§ **Selected text**
________________
A good SaaS CAC ratio is roughly $1.30 to $2.00 of sales and marketing spend per $1 of new ARR in 2026. Here is exactly what that means, how it differs from raw-dollar CAC, and where your number should land by stage.
Written for SaaS founders, RevOps, and marketing leaders trying to figure out whether their acquisition spend is actually efficient, and what number to put in the next board deck.
Most people asking "what is a good CAC" actually mean the CAC ratio, dollars of sales and marketing spend per dollar of new ARR, not a raw dollar figure. Benchmarkit’s 2025 SaaS Performance Metrics report puts the median new logo CAC ratio at $2.00, and its newer 2026 SaaS & AI-Native Metrics report shows the blended CAC ratio (which includes expansion revenue) has improved to $1.30. Landing at or below those medians is a good CAC ratio in 2026.
Raw-dollar CAC is a different question entirely, and a good number there depends completely on your segment: roughly $100 to $500 for self-serve products, climbing past $15,000 for enterprise deals, per First Page Sage’s 2026 industry data. Almost every generic answer online conflates these two metrics. This page keeps them separate on purpose.
Almost nobody separates these two clearly, and it is the biggest source of confusion in "what is a good CAC" answers online. Raw-dollar CAC is total acquisition spend divided by the number of new customers won, a straightforward per-customer figure. CAC ratio is total sales and marketing spend divided by the ARR that spend produced, a normalized figure expressed as a multiple.
The two answer different questions. Raw-dollar CAC tells you what one customer costs you, useful for channel-level budgeting. The CAC ratio tells you how efficiently a dollar of spend turns into a dollar of recurring revenue, which is the number that is comparable across companies of wildly different sizes, and the number investors and boards actually benchmark against.
In one sentence
If someone asks "is my CAC good," the honest answer is: good relative to what, your ratio against Benchmarkit’s industry medians, or your raw dollars against your own segment’s typical range? They are not the same question.
Six sourced numbers that define what "good" means for SaaS CAC right now.
$2.00
New logo CAC ratio, median, per Benchmarkit’s 2025 SaaS Performance Metrics report (2024 data)
$1.30
Blended CAC ratio, the most current figure, per Benchmarkit’s 2026 SaaS & AI-Native Metrics report
$1.00
Expansion CAC ratio, median, per Benchmarkit’s 2025 report, roughly half the cost of new-logo growth
16 mo
Median CAC payback period, per the 2026 Aleph x Benchmarkit report covering full-year 2025 actuals
6 mo
Top-quartile CAC payback period in the same 2026 Aleph x Benchmarkit report
$239
Average raw-dollar B2B SaaS CAC per customer across 29 sub-industries, per First Page Sage’s 2026 report
The trend matters as much as any single figure. Benchmarkit’s blended CAC ratio moved from $1.59 in its 2025 report (2024 data) to $1.30 in its 2026 report, and it attributes the improvement to go-to-market rationalization, tighter spend and better targeting, rather than companies simply spending more to buy the number down.
________________
(Items from a data source)

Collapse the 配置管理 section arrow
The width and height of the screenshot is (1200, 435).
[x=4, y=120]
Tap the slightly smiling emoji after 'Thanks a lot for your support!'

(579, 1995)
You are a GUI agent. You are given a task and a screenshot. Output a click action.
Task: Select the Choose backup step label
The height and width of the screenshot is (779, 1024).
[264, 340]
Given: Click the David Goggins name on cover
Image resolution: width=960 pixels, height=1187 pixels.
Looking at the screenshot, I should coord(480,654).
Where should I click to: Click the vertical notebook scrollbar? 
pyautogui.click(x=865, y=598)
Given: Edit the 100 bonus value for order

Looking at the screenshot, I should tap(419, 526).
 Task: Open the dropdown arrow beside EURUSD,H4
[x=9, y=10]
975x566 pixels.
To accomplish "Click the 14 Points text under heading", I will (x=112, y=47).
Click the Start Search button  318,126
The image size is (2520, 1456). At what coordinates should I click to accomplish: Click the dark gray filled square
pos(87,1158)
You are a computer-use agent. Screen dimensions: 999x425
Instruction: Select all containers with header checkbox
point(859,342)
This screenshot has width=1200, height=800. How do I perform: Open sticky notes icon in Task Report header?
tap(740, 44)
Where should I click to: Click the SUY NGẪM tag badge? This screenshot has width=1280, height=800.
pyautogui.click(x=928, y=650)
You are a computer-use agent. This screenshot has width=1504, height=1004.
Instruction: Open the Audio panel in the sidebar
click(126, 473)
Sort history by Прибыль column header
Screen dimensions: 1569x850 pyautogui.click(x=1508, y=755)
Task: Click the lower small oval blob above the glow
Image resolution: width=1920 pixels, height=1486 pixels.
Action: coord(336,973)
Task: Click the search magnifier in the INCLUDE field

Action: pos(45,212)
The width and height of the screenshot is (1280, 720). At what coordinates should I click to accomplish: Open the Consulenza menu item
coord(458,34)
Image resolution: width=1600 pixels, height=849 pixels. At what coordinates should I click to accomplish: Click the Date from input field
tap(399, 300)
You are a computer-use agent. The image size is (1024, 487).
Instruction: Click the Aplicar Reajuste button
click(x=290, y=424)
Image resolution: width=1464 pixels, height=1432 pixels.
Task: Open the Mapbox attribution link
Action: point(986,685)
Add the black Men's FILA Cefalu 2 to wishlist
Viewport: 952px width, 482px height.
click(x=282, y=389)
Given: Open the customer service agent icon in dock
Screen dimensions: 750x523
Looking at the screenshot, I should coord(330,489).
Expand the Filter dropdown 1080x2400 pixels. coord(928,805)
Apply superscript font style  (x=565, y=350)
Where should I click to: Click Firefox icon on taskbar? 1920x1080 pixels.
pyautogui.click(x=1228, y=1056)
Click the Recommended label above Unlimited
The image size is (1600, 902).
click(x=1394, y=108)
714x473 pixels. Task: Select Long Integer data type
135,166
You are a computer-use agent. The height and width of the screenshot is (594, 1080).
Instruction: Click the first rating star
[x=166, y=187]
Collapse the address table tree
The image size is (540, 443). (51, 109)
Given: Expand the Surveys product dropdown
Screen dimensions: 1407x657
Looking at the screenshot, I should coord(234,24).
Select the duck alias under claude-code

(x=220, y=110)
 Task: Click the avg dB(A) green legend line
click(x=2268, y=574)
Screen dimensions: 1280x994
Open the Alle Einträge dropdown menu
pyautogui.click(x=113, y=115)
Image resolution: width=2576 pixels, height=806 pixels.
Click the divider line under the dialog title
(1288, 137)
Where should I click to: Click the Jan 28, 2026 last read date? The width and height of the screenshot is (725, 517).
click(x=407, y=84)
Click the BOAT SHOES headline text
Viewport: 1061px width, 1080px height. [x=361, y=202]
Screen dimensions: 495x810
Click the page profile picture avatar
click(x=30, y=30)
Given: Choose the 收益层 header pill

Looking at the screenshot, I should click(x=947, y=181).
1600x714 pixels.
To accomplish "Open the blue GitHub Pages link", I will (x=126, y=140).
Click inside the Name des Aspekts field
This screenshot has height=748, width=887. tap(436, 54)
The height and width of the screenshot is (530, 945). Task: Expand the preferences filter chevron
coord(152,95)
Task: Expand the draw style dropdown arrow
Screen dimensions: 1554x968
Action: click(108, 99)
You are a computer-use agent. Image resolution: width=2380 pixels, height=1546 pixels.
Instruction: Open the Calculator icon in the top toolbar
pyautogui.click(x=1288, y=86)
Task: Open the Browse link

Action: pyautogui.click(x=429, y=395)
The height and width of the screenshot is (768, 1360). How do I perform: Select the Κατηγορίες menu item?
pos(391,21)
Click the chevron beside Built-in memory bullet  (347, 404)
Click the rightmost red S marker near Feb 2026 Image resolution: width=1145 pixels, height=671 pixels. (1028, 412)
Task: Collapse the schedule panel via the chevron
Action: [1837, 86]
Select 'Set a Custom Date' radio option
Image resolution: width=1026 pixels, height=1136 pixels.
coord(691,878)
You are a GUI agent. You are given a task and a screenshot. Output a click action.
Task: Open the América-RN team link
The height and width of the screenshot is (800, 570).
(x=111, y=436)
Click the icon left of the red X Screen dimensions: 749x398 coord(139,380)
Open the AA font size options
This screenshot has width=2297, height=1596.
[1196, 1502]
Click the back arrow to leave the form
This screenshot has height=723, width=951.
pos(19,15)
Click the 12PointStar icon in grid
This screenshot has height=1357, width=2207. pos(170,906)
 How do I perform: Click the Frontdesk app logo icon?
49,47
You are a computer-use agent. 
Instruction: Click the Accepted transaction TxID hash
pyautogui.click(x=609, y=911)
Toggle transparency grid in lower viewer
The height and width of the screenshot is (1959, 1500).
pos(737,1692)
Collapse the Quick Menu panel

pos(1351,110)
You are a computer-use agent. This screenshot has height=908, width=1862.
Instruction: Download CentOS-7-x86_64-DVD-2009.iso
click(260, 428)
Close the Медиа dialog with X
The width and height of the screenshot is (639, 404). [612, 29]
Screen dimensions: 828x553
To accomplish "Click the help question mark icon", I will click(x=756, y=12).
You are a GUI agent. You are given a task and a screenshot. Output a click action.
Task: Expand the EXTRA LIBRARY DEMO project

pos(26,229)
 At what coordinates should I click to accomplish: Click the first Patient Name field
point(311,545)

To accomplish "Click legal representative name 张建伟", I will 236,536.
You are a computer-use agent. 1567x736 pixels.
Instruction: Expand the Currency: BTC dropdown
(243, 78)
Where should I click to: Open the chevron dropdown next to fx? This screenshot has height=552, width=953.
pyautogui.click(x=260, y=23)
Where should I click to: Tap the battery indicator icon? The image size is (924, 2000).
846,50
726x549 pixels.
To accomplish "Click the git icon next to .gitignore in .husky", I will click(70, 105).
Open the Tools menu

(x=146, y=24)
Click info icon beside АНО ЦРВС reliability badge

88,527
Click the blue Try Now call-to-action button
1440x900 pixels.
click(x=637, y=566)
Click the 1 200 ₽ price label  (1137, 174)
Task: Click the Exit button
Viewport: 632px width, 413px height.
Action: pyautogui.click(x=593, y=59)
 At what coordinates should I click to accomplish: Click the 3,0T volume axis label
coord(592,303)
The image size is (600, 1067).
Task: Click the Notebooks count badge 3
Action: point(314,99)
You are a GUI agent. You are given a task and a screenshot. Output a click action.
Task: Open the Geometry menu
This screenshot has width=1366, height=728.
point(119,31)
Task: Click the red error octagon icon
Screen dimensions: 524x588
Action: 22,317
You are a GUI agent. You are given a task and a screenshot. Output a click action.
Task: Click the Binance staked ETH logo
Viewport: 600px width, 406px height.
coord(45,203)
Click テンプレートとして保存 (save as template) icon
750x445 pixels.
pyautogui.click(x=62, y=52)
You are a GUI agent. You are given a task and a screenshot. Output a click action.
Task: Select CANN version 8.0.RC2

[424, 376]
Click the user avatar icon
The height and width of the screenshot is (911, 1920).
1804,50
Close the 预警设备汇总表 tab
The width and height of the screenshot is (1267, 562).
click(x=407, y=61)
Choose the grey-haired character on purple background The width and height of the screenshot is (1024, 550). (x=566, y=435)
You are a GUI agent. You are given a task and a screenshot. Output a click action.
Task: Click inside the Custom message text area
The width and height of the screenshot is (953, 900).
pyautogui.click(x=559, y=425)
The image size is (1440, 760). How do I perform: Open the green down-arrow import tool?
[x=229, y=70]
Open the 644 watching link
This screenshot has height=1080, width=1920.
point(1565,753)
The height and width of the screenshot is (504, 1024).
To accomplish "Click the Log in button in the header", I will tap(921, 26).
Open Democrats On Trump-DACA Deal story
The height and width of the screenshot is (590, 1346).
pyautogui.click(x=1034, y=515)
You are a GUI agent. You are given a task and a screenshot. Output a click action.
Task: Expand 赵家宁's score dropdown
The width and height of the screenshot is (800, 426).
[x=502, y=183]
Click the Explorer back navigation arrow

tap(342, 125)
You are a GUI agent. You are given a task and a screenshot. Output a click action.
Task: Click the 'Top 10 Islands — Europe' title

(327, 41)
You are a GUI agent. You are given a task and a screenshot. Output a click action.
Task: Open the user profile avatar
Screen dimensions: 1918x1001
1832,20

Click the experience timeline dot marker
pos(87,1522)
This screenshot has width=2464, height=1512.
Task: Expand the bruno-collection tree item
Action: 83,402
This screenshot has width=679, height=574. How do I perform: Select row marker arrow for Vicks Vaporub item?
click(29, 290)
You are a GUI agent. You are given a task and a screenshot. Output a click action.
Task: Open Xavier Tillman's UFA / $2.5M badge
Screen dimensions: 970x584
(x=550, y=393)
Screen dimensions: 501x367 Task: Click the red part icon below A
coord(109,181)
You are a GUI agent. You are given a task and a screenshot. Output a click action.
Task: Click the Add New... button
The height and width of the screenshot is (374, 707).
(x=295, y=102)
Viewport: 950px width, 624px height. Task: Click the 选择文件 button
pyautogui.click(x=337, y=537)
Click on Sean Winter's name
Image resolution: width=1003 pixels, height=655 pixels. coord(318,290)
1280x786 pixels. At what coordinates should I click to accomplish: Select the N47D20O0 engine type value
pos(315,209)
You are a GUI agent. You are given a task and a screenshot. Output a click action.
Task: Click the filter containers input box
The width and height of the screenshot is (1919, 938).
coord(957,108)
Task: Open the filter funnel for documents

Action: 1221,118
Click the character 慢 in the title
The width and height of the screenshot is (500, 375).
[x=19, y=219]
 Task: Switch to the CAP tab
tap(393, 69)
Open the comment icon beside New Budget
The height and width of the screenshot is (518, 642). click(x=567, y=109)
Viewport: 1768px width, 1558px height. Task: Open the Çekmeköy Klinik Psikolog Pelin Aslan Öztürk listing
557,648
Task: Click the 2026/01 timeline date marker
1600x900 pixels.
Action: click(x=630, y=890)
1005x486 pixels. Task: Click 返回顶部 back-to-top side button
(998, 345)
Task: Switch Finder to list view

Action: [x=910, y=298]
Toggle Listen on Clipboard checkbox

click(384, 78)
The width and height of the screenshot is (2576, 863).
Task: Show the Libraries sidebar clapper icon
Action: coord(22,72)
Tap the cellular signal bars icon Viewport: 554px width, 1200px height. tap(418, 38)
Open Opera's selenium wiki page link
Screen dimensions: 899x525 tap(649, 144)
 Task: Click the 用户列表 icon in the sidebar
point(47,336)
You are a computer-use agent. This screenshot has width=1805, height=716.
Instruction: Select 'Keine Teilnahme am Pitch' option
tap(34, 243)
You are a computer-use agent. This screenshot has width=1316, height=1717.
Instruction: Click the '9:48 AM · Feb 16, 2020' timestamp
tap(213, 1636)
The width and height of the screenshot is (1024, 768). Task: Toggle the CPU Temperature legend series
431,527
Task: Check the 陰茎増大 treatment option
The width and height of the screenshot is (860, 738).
________________
§ **Task objective**
Write out the passage on SaaS CAC benchmarks from "The two answer" up to and including "the same question.", substituting "board members" for "boards".

§ **Completed task**
The two answer different questions. Raw-dollar CAC tells you what one customer costs you, useful for channel-level budgeting. The CAC ratio tells you how efficiently a dollar of spend turns into a dollar of recurring revenue, which is the number that is comparable across companies of wildly different sizes, and the number investors and board members actually benchmark against.
In one sentence
If someone asks "is my CAC good," the honest answer is: good relative to what, your ratio against Benchmarkit’s industry medians, or your raw dollars against your own segment’s typical range? They are not the same question.